Westminster Column - Planning in South Shropshire

17th July 2020

As the effects of coronavirus take hold on our economy, it is vital that two issues are addressed to ensure young people who want to make a life in Shropshire are able to do so - namely, a job to ensure the security of a regular pay-packet; and enough homes at affordable prices. 

As more people look to live in the countryside and work from home, I expect housing demand in Shropshire to continue to grow. So it is timely that Shropshire Council have just published the draft Local Plan Review, through which the main areas of land across the county potentially available for development for the next 15 years will be designated.

I have not sought to become directly involved in local planning policy, since this is properly within the remit of elected Shropshire Councillors. I have engaged with the Leader and Shropshire Cabinet, local Shropshire Councillors and local Town Councils, where appropriate. But at first look, there are two widely contentious elements in the current iteration of the Local Plan proposals. 

These are the scale of development around Bridgnorth, and the scale of development and weighting given to the Local Neighbourhood Plan in Much Wenlock. 

I recognise the need for local development, for the reasons outlined above, and the decision by Shropshire Council to opt for a higher growth forecast plan is understandable, given the relative lack of building in South Shropshire over the past 15 years. But this needs to be manageable and acceptable to local communities. 

We have significant transport bottle necks, limited public transport, pressure on GP surgeries as our population ages, and a need to build in an environmentally sustainable way.
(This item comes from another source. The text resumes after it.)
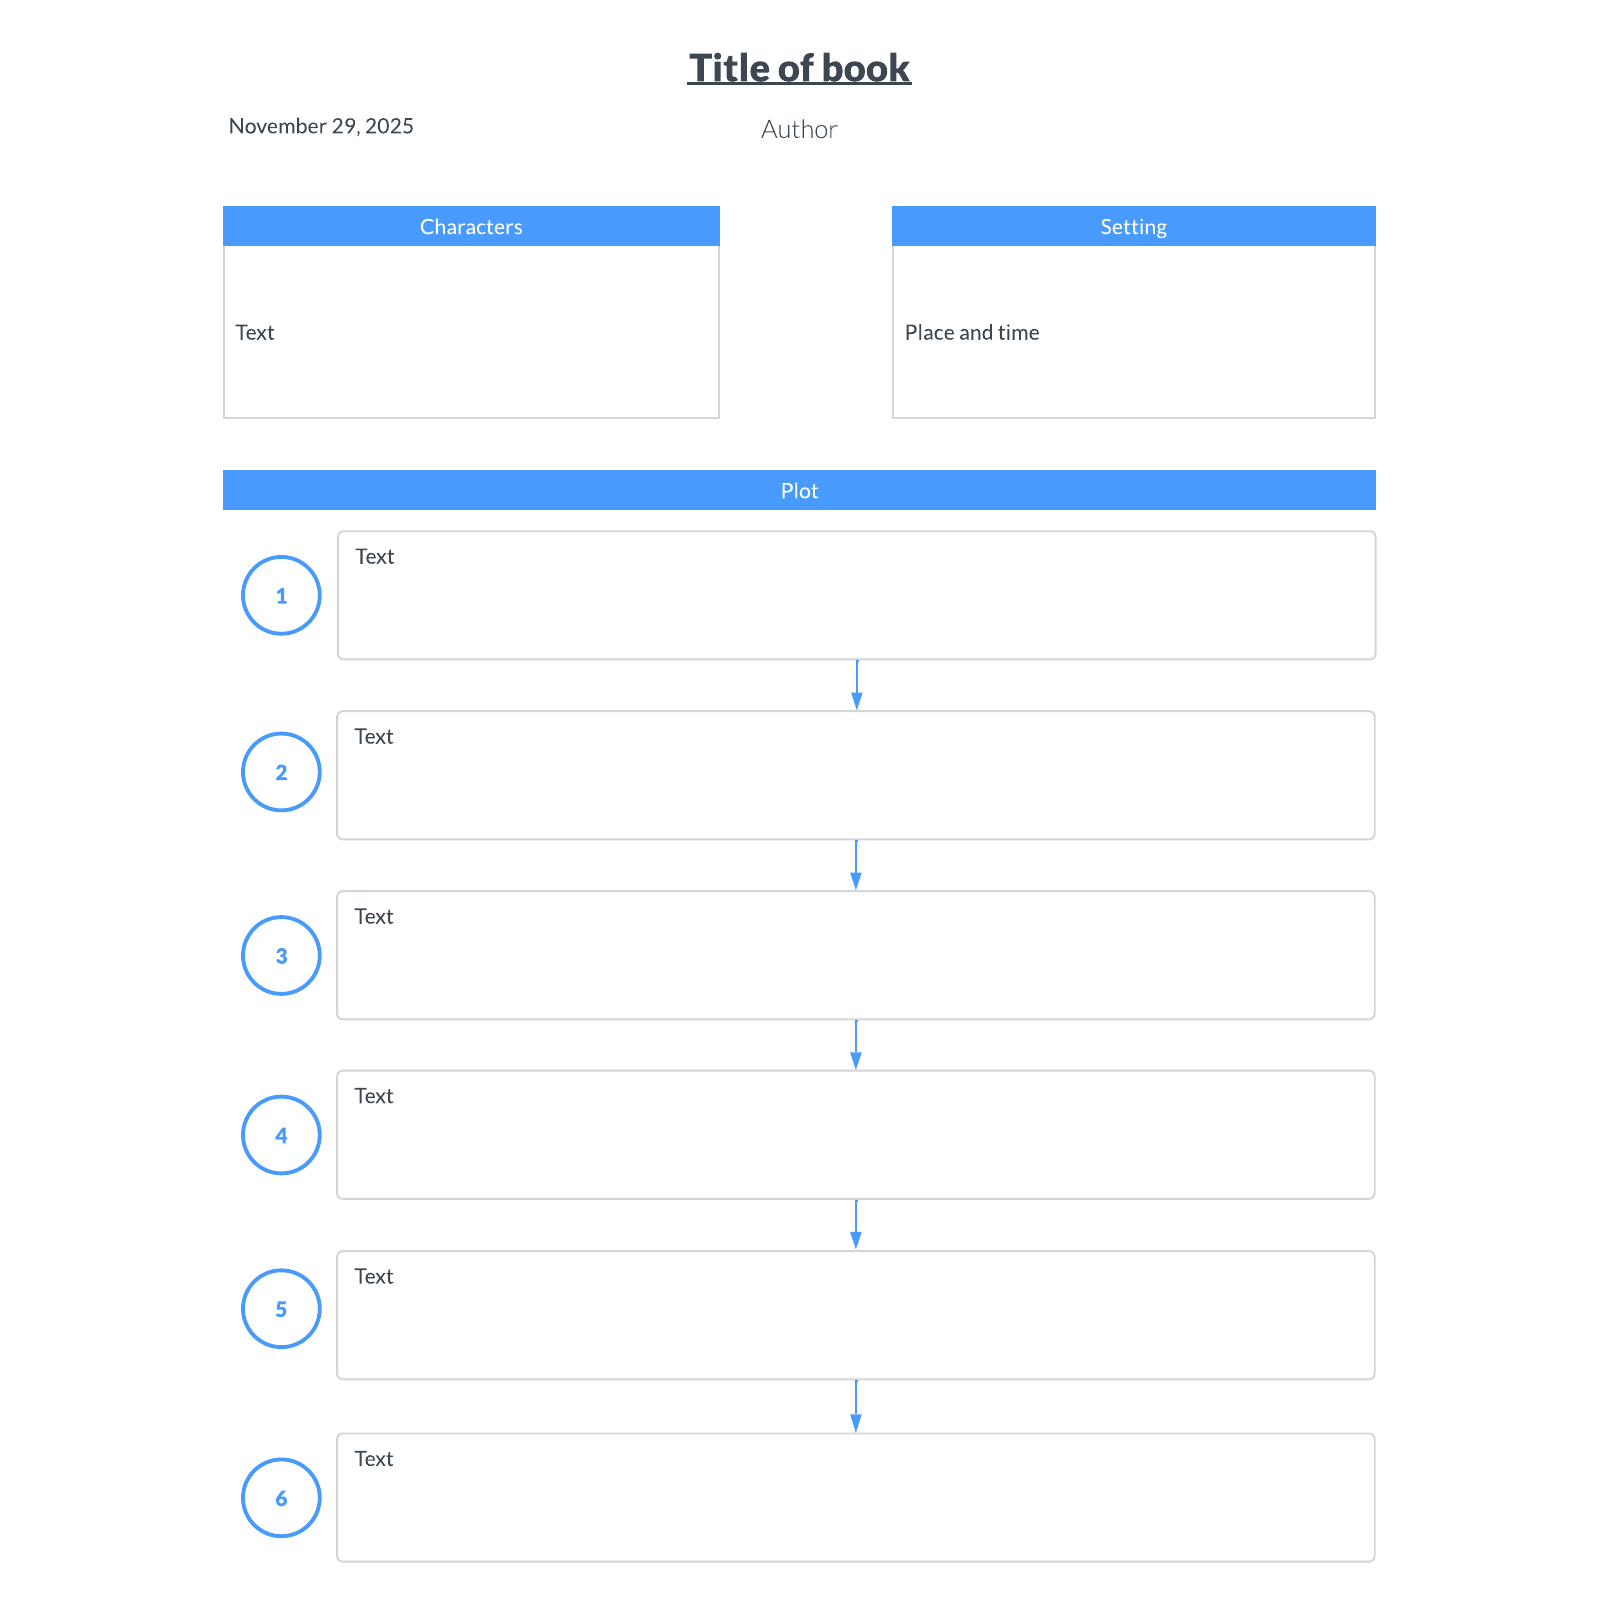Click the circle numbered 3
1600x1600 pixels.
[x=281, y=955]
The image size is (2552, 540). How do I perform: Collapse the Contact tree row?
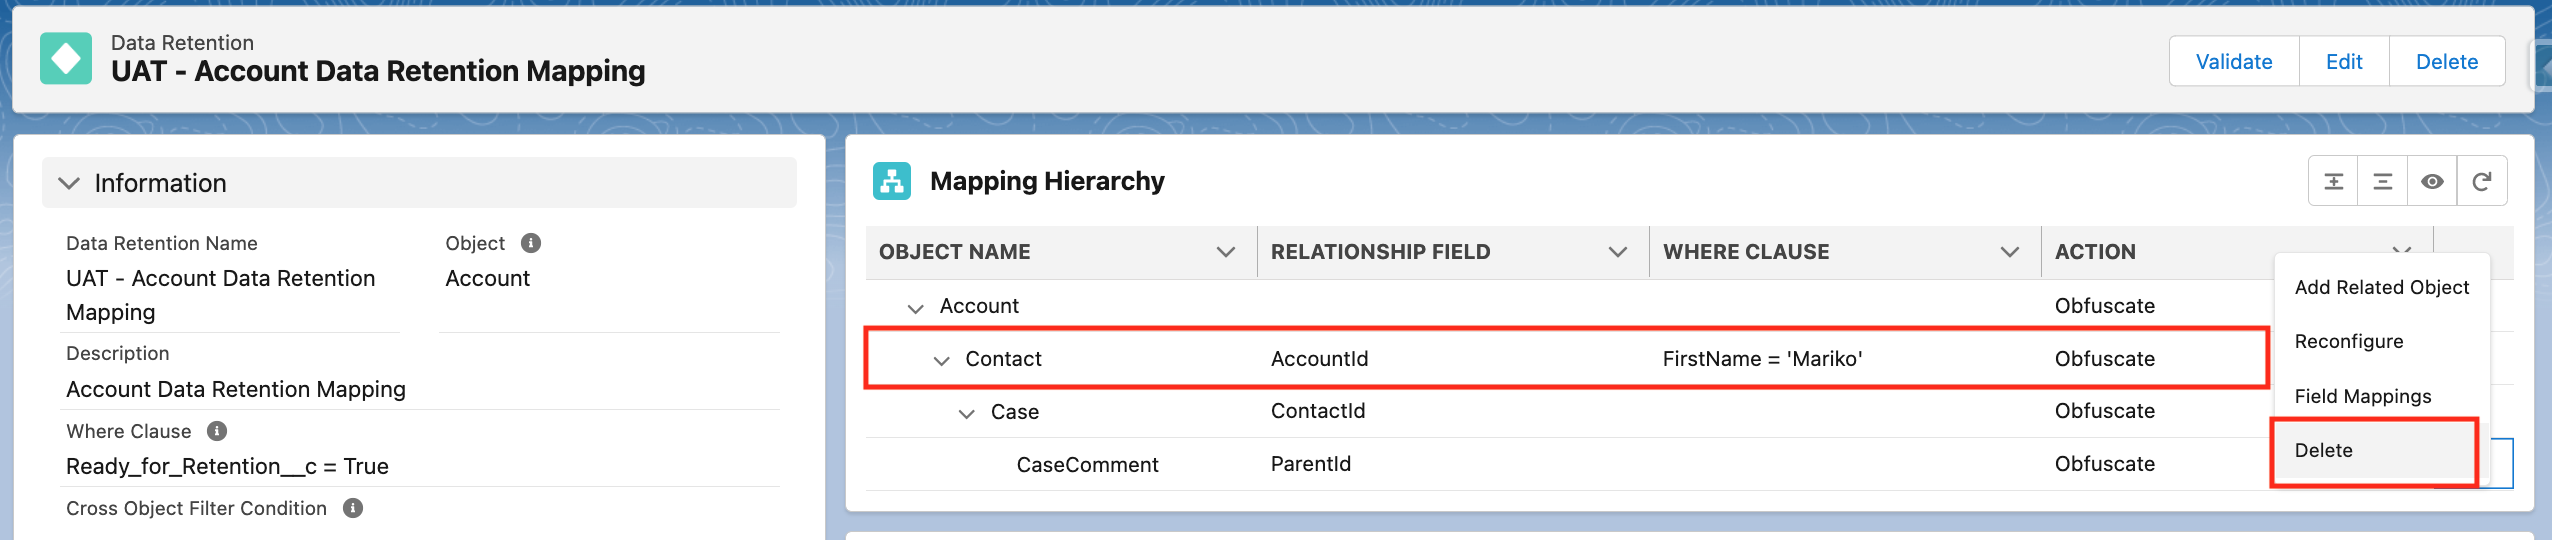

I have used this column before to argue against building new houses which later have be retrofitted to meet higher EPC standards - both because it hinders progress to net zero, and raises bills for young families looking for affordable homes. 

I am very concerned by what appears an entirely opportunistic approach by a major developer to add a massive 30% to Bridgnorth’s housing stock over the next 15 years (including the existing SAMDEV plans for 500 more homes over the next 5 years) in open countryside, to the west of town, whereas the jobs for those who live there will be on the other side of the River Severn.

This is too much and I hope Shropshire Council’s Cabinet will tell their officers to think again, as all Bridgnorth’s local Shropshire Councillors and the Town Council have demanded.